Hey, thanks for kicking the tires! The run you’re describing was done in mid-April, right after GPT-4.1 went live. Since then OpenAI has refreshed the weights behind the “gpt-4.1” alias a couple of times, and one of those updates fixed the em-dash miss.

If you reran today you’d see the same improved pass rate I’m getting now. That’s the downside of benchmarking against latest model names; behaviour changes quietly unless you pin to a dated snapshot.

For bigger, noisier prompts (or on GPT-3.5-turbo, which hasn’t changed) TSCE still gives a solid uplift, so the framework’s value stands. Appreciate you checking it out!

thegeomaster 2 days ago

> Since then OpenAI has refreshed the weights behind the “gpt-4.1” alias a couple of times, and one of those updates fixed the em-dash miss.

I don't know where you are getting this information from... The only snapshot of gpt-4.1 is gpt-4.1-2025-04-14 (mid-April), and the gpt-4.1 alias still points to it [1].

Just to be sure, I re-ran my test specifying that particular snapshot and am still getting a 100% pass rate.

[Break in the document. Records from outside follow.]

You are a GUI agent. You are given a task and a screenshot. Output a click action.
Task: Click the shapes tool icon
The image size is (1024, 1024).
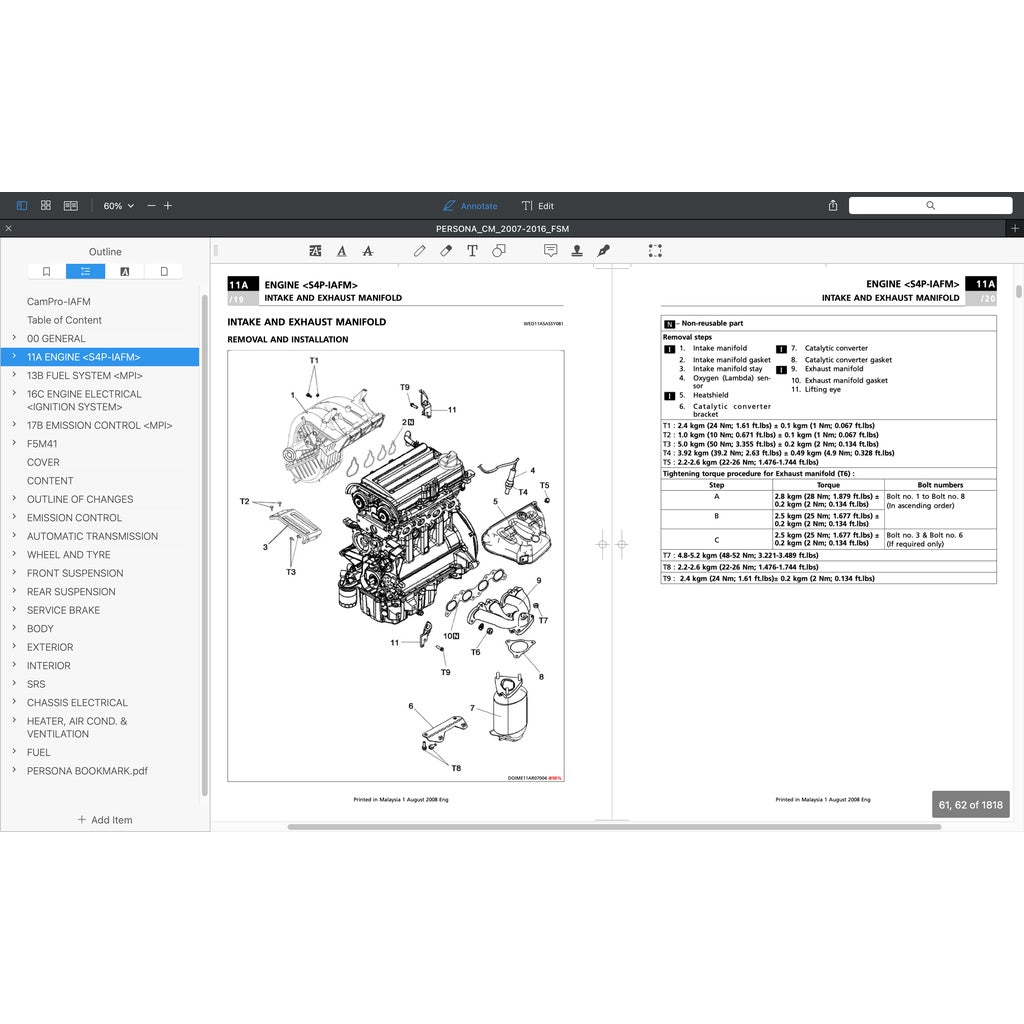499,251
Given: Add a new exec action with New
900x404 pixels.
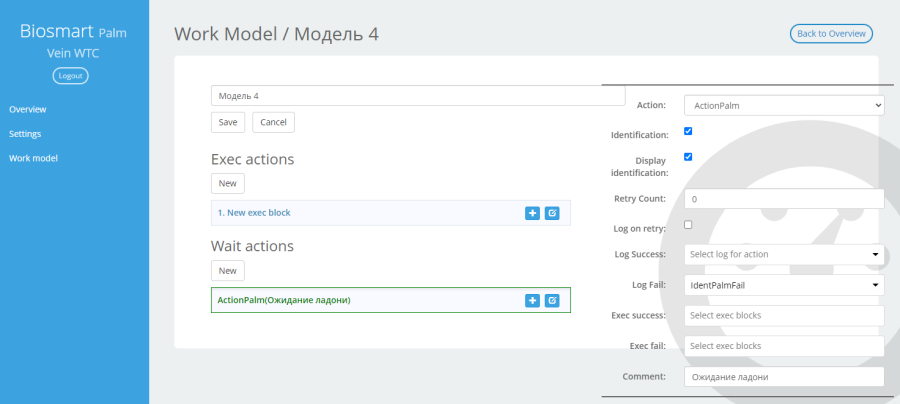Looking at the screenshot, I should [x=228, y=184].
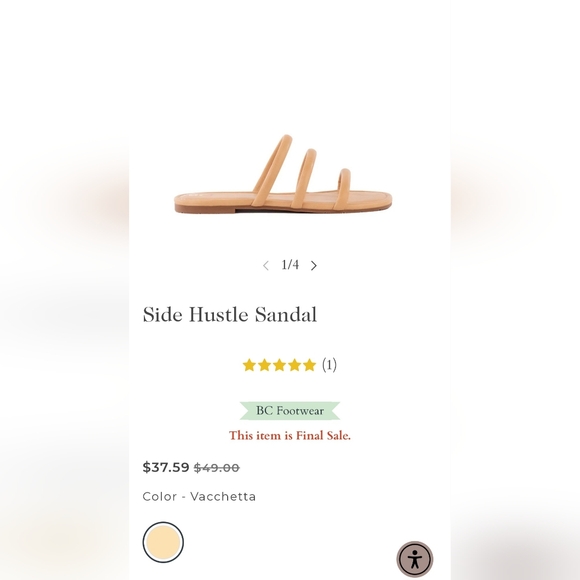
Task: Go to the previous product image arrow
Action: click(x=266, y=265)
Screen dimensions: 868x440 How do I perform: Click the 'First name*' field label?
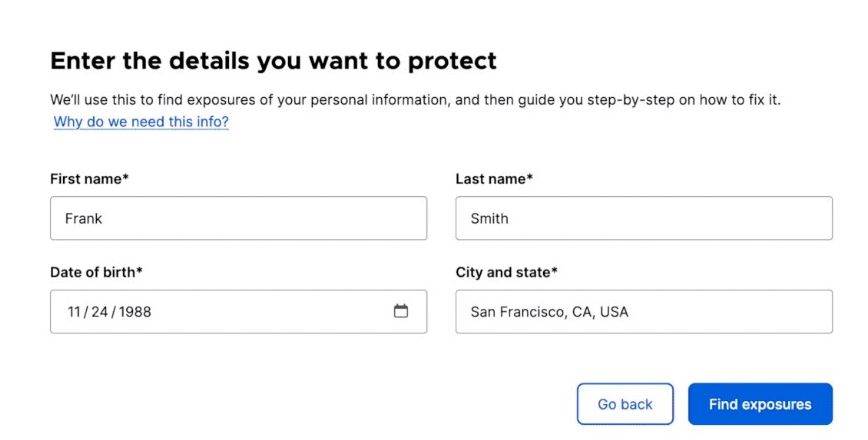click(89, 179)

[1]: https://platform.openai.com/docs/models/gpt-4.1

airylizard 1 day ago

Right, the 4.1 training checkpoint hasn’t moved. What has moved is the glue on top: decoder heuristics / safety filters / logit-bias rules that OpenAI can hot-swap without re-training the model. Those “serving-layer” tweaks are what stomped the obvious em-dash miss for short, clean prompts. So the April-14 weights are unchanged, but the pipeline that samples from those weights is stricter about “don’t output X” than it was on day one. By all means, keep trying to poke holes! I’ve got nothing to sell; just sharing insights and happy to stress-test them.